■ INPUT ■
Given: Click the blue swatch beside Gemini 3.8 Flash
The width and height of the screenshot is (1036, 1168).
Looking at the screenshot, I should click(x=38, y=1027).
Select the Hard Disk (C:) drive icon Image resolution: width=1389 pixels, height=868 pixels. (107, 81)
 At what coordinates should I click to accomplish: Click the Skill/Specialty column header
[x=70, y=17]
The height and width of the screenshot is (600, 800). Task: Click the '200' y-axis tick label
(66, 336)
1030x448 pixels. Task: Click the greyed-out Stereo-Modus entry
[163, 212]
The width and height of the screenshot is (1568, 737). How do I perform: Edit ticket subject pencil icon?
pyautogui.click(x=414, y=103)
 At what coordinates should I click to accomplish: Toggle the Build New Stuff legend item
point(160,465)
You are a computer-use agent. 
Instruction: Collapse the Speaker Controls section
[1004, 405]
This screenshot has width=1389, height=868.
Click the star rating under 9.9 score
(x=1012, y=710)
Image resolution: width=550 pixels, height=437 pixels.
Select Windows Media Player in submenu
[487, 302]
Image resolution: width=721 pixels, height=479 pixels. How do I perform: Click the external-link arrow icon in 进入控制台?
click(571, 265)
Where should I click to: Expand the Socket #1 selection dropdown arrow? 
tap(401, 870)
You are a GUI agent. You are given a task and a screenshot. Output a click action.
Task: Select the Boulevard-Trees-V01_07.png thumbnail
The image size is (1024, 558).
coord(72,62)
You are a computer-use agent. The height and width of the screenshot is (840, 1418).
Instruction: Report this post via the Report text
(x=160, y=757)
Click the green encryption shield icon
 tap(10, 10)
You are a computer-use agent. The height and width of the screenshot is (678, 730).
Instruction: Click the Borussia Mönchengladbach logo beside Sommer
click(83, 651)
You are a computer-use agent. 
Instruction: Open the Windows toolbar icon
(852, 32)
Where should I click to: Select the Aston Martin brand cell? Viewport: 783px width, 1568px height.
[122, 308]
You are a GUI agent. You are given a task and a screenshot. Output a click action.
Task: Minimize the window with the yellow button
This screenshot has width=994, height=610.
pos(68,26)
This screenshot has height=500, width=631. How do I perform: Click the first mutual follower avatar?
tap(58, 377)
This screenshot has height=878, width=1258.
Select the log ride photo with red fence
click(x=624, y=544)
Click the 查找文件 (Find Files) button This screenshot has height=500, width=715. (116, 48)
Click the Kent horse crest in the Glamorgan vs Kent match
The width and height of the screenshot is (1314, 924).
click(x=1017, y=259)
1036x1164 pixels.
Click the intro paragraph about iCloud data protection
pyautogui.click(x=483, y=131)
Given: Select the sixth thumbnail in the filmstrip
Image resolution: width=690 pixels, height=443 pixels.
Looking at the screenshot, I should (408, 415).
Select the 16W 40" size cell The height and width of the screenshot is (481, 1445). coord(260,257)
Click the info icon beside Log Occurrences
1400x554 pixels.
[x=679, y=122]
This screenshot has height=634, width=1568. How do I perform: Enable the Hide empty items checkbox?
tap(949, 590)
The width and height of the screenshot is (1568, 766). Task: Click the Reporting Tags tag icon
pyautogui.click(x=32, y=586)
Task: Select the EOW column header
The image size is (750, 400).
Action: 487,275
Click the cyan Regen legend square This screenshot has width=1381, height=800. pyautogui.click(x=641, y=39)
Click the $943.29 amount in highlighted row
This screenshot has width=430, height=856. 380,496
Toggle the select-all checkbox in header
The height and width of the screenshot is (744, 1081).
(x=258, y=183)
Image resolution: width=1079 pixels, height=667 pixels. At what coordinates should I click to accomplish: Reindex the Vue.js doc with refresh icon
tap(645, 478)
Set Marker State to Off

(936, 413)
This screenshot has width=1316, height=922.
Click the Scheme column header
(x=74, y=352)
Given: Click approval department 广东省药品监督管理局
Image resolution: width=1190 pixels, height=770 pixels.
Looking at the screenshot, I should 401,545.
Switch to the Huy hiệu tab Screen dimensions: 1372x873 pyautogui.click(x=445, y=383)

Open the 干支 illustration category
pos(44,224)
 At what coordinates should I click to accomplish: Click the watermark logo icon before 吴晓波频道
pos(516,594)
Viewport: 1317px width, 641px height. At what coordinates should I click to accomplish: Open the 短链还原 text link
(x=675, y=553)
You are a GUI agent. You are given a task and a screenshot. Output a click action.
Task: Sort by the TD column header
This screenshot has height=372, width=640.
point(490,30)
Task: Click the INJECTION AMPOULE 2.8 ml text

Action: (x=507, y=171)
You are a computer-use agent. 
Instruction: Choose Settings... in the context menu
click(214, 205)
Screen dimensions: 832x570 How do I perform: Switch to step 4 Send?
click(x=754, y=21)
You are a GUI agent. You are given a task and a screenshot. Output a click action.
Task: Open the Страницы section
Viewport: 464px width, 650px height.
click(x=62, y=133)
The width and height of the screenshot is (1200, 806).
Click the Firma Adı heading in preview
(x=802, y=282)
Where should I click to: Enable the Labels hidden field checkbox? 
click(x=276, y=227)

■ BRIEF ■
Each line of the listing should be copied exactly, with none left out.

■ TASK ANSWER ■
Given: Click the blue swatch beside Gemini 3.8 Flash
The width and height of the screenshot is (1036, 1168).
Looking at the screenshot, I should click(x=38, y=1027).
Select the Hard Disk (C:) drive icon Image resolution: width=1389 pixels, height=868 pixels. (107, 81)
 At what coordinates should I click to accomplish: Click the Skill/Specialty column header
[x=70, y=17]
The height and width of the screenshot is (600, 800). Task: Click the '200' y-axis tick label
(66, 336)
1030x448 pixels. Task: Click the greyed-out Stereo-Modus entry
[163, 212]
The width and height of the screenshot is (1568, 737). How do I perform: Edit ticket subject pencil icon?
pyautogui.click(x=414, y=103)
 At what coordinates should I click to accomplish: Toggle the Build New Stuff legend item
point(160,465)
You are a computer-use agent. 
Instruction: Collapse the Speaker Controls section
[1004, 405]
This screenshot has width=1389, height=868.
Click the star rating under 9.9 score
(x=1012, y=710)
Image resolution: width=550 pixels, height=437 pixels.
Select Windows Media Player in submenu
[487, 302]
Image resolution: width=721 pixels, height=479 pixels. How do I perform: Click the external-link arrow icon in 进入控制台?
click(571, 265)
Where should I click to: Expand the Socket #1 selection dropdown arrow? 
tap(401, 870)
You are a GUI agent. You are given a task and a screenshot. Output a click action.
Task: Select the Boulevard-Trees-V01_07.png thumbnail
The image size is (1024, 558).
coord(72,62)
You are a computer-use agent. The height and width of the screenshot is (840, 1418).
Instruction: Report this post via the Report text
(x=160, y=757)
Click the green encryption shield icon
 tap(10, 10)
You are a computer-use agent. The height and width of the screenshot is (678, 730).
Instruction: Click the Borussia Mönchengladbach logo beside Sommer
click(83, 651)
You are a computer-use agent. 
Instruction: Open the Windows toolbar icon
(852, 32)
Where should I click to: Select the Aston Martin brand cell? Viewport: 783px width, 1568px height.
[122, 308]
You are a GUI agent. You are given a task and a screenshot. Output a click action.
Task: Minimize the window with the yellow button
This screenshot has width=994, height=610.
pos(68,26)
This screenshot has height=500, width=631. How do I perform: Click the first mutual follower avatar?
tap(58, 377)
This screenshot has height=878, width=1258.
Select the log ride photo with red fence
click(x=624, y=544)
Click the 查找文件 (Find Files) button This screenshot has height=500, width=715. (116, 48)
Click the Kent horse crest in the Glamorgan vs Kent match
The width and height of the screenshot is (1314, 924).
click(x=1017, y=259)
1036x1164 pixels.
Click the intro paragraph about iCloud data protection
pyautogui.click(x=483, y=131)
Given: Select the sixth thumbnail in the filmstrip
Image resolution: width=690 pixels, height=443 pixels.
Looking at the screenshot, I should (408, 415).
Select the 16W 40" size cell The height and width of the screenshot is (481, 1445). coord(260,257)
Click the info icon beside Log Occurrences
1400x554 pixels.
[x=679, y=122]
This screenshot has height=634, width=1568. How do I perform: Enable the Hide empty items checkbox?
tap(949, 590)
The width and height of the screenshot is (1568, 766). Task: Click the Reporting Tags tag icon
pyautogui.click(x=32, y=586)
Task: Select the EOW column header
The image size is (750, 400).
Action: 487,275
Click the cyan Regen legend square This screenshot has width=1381, height=800. pyautogui.click(x=641, y=39)
Click the $943.29 amount in highlighted row
This screenshot has width=430, height=856. 380,496
Toggle the select-all checkbox in header
The height and width of the screenshot is (744, 1081).
(x=258, y=183)
Image resolution: width=1079 pixels, height=667 pixels. At what coordinates should I click to accomplish: Reindex the Vue.js doc with refresh icon
tap(645, 478)
Set Marker State to Off

(936, 413)
This screenshot has width=1316, height=922.
Click the Scheme column header
(x=74, y=352)
Given: Click approval department 广东省药品监督管理局
Image resolution: width=1190 pixels, height=770 pixels.
Looking at the screenshot, I should 401,545.
Switch to the Huy hiệu tab Screen dimensions: 1372x873 pyautogui.click(x=445, y=383)

Open the 干支 illustration category
pos(44,224)
 At what coordinates should I click to accomplish: Click the watermark logo icon before 吴晓波频道
pos(516,594)
Viewport: 1317px width, 641px height. At what coordinates should I click to accomplish: Open the 短链还原 text link
(x=675, y=553)
You are a GUI agent. You are given a task and a screenshot. Output a click action.
Task: Sort by the TD column header
This screenshot has height=372, width=640.
point(490,30)
Task: Click the INJECTION AMPOULE 2.8 ml text

Action: (x=507, y=171)
You are a computer-use agent. 
Instruction: Choose Settings... in the context menu
click(214, 205)
Screen dimensions: 832x570 How do I perform: Switch to step 4 Send?
click(x=754, y=21)
You are a GUI agent. You are given a task and a screenshot. Output a click action.
Task: Open the Страницы section
Viewport: 464px width, 650px height.
click(x=62, y=133)
The width and height of the screenshot is (1200, 806).
Click the Firma Adı heading in preview
(x=802, y=282)
Where should I click to: Enable the Labels hidden field checkbox? 
click(x=276, y=227)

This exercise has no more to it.